#### TASK INPUT
[Start]

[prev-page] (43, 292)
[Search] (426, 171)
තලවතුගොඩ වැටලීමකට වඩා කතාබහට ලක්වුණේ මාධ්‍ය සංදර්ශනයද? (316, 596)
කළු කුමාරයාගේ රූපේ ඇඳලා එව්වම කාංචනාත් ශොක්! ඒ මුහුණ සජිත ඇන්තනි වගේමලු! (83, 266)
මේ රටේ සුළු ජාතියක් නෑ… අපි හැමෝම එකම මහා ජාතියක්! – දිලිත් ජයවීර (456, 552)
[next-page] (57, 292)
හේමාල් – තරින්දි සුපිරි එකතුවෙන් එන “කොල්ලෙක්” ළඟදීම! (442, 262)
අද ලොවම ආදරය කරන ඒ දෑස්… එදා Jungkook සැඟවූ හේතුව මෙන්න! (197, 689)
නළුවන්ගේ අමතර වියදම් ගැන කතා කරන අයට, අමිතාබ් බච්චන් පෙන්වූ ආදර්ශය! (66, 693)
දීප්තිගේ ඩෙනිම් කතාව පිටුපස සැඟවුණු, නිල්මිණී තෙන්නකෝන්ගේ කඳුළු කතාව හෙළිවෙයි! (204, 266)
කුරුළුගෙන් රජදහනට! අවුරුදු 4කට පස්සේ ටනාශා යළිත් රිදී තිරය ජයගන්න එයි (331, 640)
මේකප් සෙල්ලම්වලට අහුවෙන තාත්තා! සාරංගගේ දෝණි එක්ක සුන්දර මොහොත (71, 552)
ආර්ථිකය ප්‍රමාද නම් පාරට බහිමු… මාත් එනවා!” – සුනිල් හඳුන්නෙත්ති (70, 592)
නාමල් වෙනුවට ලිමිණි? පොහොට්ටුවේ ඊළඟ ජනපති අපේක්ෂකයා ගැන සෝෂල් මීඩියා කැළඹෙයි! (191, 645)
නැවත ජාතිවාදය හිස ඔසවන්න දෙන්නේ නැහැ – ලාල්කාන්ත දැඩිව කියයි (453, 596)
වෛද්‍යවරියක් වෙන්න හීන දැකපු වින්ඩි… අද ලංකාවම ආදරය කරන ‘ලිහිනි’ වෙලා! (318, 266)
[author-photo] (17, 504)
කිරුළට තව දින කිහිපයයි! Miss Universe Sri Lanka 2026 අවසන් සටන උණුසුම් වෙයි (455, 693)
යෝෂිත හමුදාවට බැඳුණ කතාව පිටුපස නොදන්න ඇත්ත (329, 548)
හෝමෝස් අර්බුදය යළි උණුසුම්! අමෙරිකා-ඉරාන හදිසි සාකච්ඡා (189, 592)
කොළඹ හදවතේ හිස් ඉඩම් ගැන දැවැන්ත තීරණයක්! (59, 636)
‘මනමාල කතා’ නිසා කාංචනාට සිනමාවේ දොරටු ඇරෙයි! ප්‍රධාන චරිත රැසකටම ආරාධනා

[End]

#### WHAT THE TASK REQUIRES
Can you format the material above as a JSON list of strings, one string per line, with blank lines omitted?

#### RESPONSE TO THIS EXERCISE
[
  "[prev-page] (43, 292)",
  "[Search] (426, 171)",
  "තලවතුගොඩ වැටලීමකට වඩා කතාබහට ලක්වුණේ මාධ්‍ය සංදර්ශනයද? (316, 596)",
  "කළු කුමාරයාගේ රූපේ ඇඳලා එව්වම කාංචනාත් ශොක්! ඒ මුහුණ සජිත ඇන්තනි වගේමලු! (83, 266)",
  "මේ රටේ සුළු ජාතියක් නෑ… අපි හැමෝම එකම මහා ජාතියක්! – දිලිත් ජයවීර (456, 552)",
  "[next-page] (57, 292)",
  "හේමාල් – තරින්දි සුපිරි එකතුවෙන් එන “කොල්ලෙක්” ළඟදීම! (442, 262)",
  "අද ලොවම ආදරය කරන ඒ දෑස්… එදා Jungkook සැඟවූ හේතුව මෙන්න! (197, 689)",
  "නළුවන්ගේ අමතර වියදම් ගැන කතා කරන අයට, අමිතාබ් බච්චන් පෙන්වූ ආදර්ශය! (66, 693)",
  "දීප්තිගේ ඩෙනිම් කතාව පිටුපස සැඟවුණු, නිල්මිණී තෙන්නකෝන්ගේ කඳුළු කතාව හෙළිවෙයි! (204, 266)",
  "කුරුළුගෙන් රජදහනට! අවුරුදු 4කට පස්සේ ටනාශා යළිත් රිදී තිරය ජයගන්න එයි (331, 640)",
  "මේකප් සෙල්ලම්වලට අහුවෙන තාත්තා! සාරංගගේ දෝණි එක්ක සුන්දර මොහොත (71, 552)",
  "ආර්ථිකය ප්‍රමාද නම් පාරට බහිමු… මාත් එනවා!” – සුනිල් හඳුන්නෙත්ති (70, 592)",
  "නාමල් වෙනුවට ලිමිණි? පොහොට්ටුවේ ඊළඟ ජනපති අපේක්ෂකයා ගැන සෝෂල් මීඩියා කැළඹෙයි! (191, 645)",
  "නැවත ජාතිවාදය හිස ඔසවන්න දෙන්නේ නැහැ – ලාල්කාන්ත දැඩිව කියයි (453, 596)",
  "වෛද්‍යවරියක් වෙන්න හීන දැකපු වින්ඩි… අද ලංකාවම ආදරය කරන ‘ලිහිනි’ වෙලා! (318, 266)",
  "[author-photo] (17, 504)",
  "කිරුළට තව දින කිහිපයයි! Miss Universe Sri Lanka 2026 අවසන් සටන උණුසුම් වෙයි (455, 693)",
  "යෝෂිත හමුදාවට බැඳුණ කතාව පිටුපස නොදන්න ඇත්ත (329, 548)",
  "හෝමෝස් අර්බුදය යළි උණුසුම්! අමෙරිකා-ඉරාන හදිසි සාකච්ඡා (189, 592)",
  "කොළඹ හදවතේ හිස් ඉඩම් ගැන දැවැන්ත තීරණයක්! (59, 636)",
  "‘මනමාල කතා’ නිසා කාංචනාට සිනමාවේ දොරටු ඇරෙයි! ප්‍රධාන චරිත රැසකටම ආරාධනා"
]